The middle and the edge

All is not rosy however. Even though Europe’s forests are growing, they are in fact more fragmented than ever. Instead of having forests stretching over vast areas we have a lot of small forests here and there.

 

“So statistically it looks good”, Aishton says, “but if you have one leg in a bucket of ice water and another leg in a bucket of boiling water, your average temperature is ok, but you will not feel pretty good.” It is the same with the forests of Europe, Aishton explains, “we have a lot, but they are not continuous and that’s where the problem with biodiversity comes in. A small forest cannot maintain a diverse ecosystem, the deep forests can, and that is what we’re lacking,” according to Aishton.  

 

“We need what’s in the middle of the forests to maintain the biodiversity; right now we have a lot of edge, but not so much middle. And we need biodiversity for its own sake. When a forests has a diverse ecosystem it can sustain other changes, like climate change, better.
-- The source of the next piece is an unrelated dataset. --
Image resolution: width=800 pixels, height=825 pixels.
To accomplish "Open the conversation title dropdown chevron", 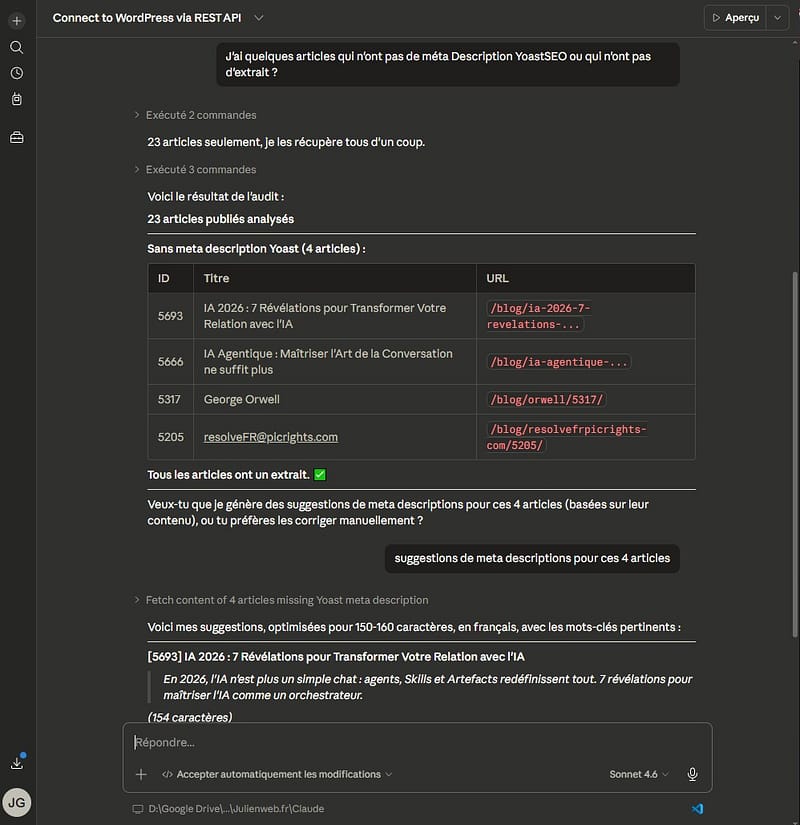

That is, in order to have forests, we need biodiversity in our forests, or else we might lose the ones we have because they cannot cope with change”, Aishton maintains.

 

Sustainability – an unattainable goal?

According to the report ‘The State of Europe’s Forests’ published in 2011 by FOREST EUROPE, and co-authored by the Food and Agriculture Organization of the United Nations (FAO) and the United RA-2Nations Economic Commission for Europe (UNECE), we are getting closer to a green forest industry. More of European forests are being utilized sustainably and economically our forests are very important.

 

“I think that’s true”, Aishton says, “but I think that’s only one part of Europe. When you look at Eastern Europe, and consider that about 80% of all forests in Europe are in Russia, I’m not so sure the picture is that flattering. We did a project in Moldova for example and it turned out that they were cutting and processing more than they were growing, and that’s not sustainable”, he says. “The worry is that these numbers didn’t show up until we came, and suggests it could be similar stories elsewhere”, Aishton adds.

 

Aisthon thinks here is where the biggest effort should be put in. To make sure that all of Europe actually maintain their forest industry in a more sustainable way. “In some parts of Europe you would have to use a lot of money to become a little bit greener, but in other parts we could use a little bit of money to become much more green.”

 

So are we heading for a totally green and sustainable forest industry? “I think that’s actually an unattainable goal, but we can get greener, and the greener we get the more sense it makes”, Aishton says and adds, “We have a lot of sustainable forests in some parts of Europe, but we could be better in other parts.”

 

Tax incentives

For the most part, though, Aishton is optimistic. He praises European citizens and the fact that many European governments actually have green political parties is a sign that we are going in the right direction.

 

“I think the average person in Europe is well aware of environmental issues”, Aishton says, “and the emergence of green parties is proof of that.”

 

So what can the average person do, to help save our forests? “Well, we could recycle… more, I mean in my local supermarket in France there are all kinds of different trash cans and deposits for different waste, but a lot of people just put everything in one can. So we could get better at that, but at the same time I think the governments of Europe should give tax incentives for living a more environmentally friendly life”, Aishton argues. In order to keep our forests biologically diverse and to extract their resources in a sustainable way, both the governments and the people of Europe have their part to play.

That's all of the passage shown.